Bank of England, Fed and ECB to heap more pain on global economy – but could peak rates be in sight?

By Jack Barnett

City traders are gearing up for a week in which the world’s top central banks will heap even more pain on households and businesses by hiking interest rates to tame inflation – but they could send the first signal indicating they will stop doing so soon.

The UK, US and eurozone economies are beginning to respond to a series of aggressive rate hikes over the past year or so by softening, raising the risk further rate increase will make any recession longer than necessary.

While tighter financial conditions have cooled spending and growth, they have helped turn the tide against inflation, which has raced to multi-decade highs.

Easing price pressures and the threat of recession has prompted the market to bet rate cuts could land at the end of this year, but not before central banks deal one last round of rises this week.

Bank of England governor Andrew Bailey and co are expected to lift rates 50 basis points on Thursday to four per cent, a post financial crisis high and the tenth successive rise.

“A tight labour market, sharply rising wage growth, price indicators in the surveys still not consistent with achieving the inflation target and GDP holding up better than expected” will force the Bank into the move, analysts at Nomura said.

However, markets think this will be the Bank’s final “forceful” rate rise, a word it has used to describe its response to inflation for many months, and may even be its last in this current tightening cycle.

“We expect the [Monetary Policy Committee] to lay out the groundwork for a downshift in the pace of hikes going forward,” Sanjay Raja, senior economist at Deutsche Bank, said.

BoE, Fed and ECB have raised rates aggressively

Source: Respective central banks

The MPC – Threadneedle Street’s group of rate setters – will be slightly divided over how much pain to heap on the economy.

Although the majority, including Bailey and chief economist Huw Pill, will vote for a 50 point rise, there is a chance more dovish members, Swati Dhingra and Silvana Tenreyro, will back keeping rates unchanged. The pair did so at the last meeting in December.

The Bank’s economists are likely to tear up their prediction last November that Britain is on course for the longest recession in a century, mainly because expectations for where interest rates are headed have shifted markedly down since then. GDP forecasts will be revised up and inflation down.

The Bank uses market interest rate expectation to construct its economic forecasts. They have dropped to under 4.5 per cent from over five per cent over the last two months or so.

Stumbling energy prices means UK inflation is on track to drop much faster than predicted, easing pressure on household finances from the cost of living crisis quicker and opening the door to stronger consumer spending this year and next.

In November, the Bank said inflation will halve to just over five per cent by the end of the year.

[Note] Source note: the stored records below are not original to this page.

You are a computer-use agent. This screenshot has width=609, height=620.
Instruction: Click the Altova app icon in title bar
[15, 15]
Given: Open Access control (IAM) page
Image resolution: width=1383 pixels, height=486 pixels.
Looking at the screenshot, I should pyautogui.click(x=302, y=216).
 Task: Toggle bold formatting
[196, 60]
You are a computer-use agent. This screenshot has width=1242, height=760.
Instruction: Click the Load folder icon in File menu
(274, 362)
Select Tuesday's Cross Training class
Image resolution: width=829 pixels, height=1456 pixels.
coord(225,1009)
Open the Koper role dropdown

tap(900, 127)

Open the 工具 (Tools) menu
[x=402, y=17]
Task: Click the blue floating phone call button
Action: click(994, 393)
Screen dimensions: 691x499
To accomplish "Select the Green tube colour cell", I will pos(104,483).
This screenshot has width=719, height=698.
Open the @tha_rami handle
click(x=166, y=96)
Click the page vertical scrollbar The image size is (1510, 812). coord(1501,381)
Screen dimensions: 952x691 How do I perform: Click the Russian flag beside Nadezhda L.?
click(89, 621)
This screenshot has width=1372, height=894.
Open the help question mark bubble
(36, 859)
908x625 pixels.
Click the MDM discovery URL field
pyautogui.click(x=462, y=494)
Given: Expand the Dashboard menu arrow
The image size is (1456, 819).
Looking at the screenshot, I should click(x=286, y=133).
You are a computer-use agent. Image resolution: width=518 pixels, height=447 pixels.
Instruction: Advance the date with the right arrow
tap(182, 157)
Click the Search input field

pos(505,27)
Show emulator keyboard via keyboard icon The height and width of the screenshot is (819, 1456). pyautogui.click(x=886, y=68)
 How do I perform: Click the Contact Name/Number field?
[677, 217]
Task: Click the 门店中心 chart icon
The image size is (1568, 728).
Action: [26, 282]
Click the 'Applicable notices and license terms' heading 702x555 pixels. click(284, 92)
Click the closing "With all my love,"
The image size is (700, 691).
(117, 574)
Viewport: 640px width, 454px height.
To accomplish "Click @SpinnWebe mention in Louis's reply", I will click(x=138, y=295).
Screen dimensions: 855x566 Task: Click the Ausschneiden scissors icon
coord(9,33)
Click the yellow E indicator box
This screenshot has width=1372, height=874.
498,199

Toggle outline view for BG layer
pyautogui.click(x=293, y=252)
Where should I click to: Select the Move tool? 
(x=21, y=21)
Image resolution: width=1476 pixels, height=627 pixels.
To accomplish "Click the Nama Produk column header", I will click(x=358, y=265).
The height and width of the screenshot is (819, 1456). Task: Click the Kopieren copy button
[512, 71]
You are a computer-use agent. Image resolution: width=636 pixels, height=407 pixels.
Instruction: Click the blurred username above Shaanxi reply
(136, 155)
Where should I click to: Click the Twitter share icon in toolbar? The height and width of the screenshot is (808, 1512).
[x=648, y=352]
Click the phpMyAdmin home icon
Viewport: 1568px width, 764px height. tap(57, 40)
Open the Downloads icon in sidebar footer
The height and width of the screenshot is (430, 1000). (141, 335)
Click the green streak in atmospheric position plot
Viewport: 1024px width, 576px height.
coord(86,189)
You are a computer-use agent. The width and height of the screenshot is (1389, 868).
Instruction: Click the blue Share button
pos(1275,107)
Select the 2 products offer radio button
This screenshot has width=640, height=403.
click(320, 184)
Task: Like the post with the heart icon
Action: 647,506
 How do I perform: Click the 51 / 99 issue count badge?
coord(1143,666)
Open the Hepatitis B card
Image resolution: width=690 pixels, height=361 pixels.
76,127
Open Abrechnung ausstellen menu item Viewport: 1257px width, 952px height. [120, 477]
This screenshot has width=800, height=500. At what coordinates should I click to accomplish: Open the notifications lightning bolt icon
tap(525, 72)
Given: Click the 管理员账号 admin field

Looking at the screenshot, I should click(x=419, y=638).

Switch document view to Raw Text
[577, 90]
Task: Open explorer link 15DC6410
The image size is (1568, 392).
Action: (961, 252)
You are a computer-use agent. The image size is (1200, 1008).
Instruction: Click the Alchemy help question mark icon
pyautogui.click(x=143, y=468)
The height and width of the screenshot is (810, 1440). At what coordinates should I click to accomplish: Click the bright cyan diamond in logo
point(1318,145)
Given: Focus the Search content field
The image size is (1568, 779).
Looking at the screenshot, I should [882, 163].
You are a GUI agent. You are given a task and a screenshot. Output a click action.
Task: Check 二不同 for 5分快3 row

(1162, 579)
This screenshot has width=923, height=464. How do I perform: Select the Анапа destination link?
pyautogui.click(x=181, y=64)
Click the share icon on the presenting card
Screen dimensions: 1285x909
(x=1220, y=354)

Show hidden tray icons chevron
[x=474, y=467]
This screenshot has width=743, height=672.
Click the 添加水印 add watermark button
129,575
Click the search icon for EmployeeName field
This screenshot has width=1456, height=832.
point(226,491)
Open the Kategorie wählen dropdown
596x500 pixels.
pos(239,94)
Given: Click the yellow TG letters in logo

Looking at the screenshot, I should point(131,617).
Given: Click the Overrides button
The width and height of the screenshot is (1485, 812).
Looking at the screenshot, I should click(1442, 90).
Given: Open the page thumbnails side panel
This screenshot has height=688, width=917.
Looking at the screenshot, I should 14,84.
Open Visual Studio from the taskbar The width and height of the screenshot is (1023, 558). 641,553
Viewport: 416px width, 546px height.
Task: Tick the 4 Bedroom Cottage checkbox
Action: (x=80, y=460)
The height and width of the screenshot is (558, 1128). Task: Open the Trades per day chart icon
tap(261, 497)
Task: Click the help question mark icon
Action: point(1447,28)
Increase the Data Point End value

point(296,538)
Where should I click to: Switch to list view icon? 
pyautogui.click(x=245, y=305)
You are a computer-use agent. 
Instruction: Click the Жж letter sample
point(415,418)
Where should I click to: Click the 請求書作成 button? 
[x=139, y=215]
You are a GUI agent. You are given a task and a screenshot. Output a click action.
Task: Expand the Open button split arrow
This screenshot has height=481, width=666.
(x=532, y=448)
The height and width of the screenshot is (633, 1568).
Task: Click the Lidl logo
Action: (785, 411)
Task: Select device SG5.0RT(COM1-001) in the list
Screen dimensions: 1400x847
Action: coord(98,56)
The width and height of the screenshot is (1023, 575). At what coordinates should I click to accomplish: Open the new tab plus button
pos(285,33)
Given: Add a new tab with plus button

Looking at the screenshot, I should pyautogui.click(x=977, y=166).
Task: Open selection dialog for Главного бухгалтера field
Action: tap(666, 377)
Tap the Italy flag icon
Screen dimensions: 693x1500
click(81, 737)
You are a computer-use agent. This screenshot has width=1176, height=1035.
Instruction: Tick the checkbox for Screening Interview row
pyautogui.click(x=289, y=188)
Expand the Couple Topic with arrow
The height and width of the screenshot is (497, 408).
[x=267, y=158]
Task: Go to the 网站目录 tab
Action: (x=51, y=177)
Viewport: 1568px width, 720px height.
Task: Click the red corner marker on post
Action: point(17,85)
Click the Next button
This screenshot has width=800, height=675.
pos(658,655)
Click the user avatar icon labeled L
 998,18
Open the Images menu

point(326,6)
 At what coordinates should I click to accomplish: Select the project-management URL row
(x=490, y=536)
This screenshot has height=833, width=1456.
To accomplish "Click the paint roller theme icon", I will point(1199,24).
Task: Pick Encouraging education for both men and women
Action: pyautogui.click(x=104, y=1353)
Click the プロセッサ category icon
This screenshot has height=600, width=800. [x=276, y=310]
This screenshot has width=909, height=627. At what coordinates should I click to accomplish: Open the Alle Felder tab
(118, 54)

It is currently running at more than five times its two per cent target at 10.5 per cent, but has fallen for two months in a row.

Governor Bailey’s press conference starting around 12.30pm on Thursday will be closely watched in the City for any comments on whether the MPC thinks further rate hikes are necessary.

Similarly, Fed chair Powell’s remarks are set to shed light on whether Wednesday’s expected 25 point move is either the final or penultimate hike.

“It is now clear that we are heading into the final stages of that fight, with less aggressive blows needed to coax inflation lower. We envisage two final rounds before the fight concludes, starting with a smaller 25bp interest rate hike at next Wednesday’s announcement at 7pm GMT, taking the Federal funds target range to 4.50-4.75 per cent,” Ellie Henderson, economist at Investec, said.

Wednesday could be Fed chair Jerome Powell’s final rate rise (Photo by Alex Wong/Getty Images)

But, the European Central Bank (ECB) is likely to buck the Fed and Bank’s path.

Although a 50 point rise is pencilled in by investors on Thursday, the ECB has lagged behind its international peers, meaning it is playing catch up.

President Christine Lagarde at Davos earlier this week explicitly told investors not to price in any let up on rate rises soon, saying she and her colleagues intend to “stay the course”.

Lagarde’s press conference has been billed by Nomura as a “showdown with the markets” due investors betting the ECB will not follow through with its forceful tightening promise.

By the end of this coming week, US, UK and European rates will be higher, but we will also have a better idea on when the countries respective central banks think rate rises will finally end.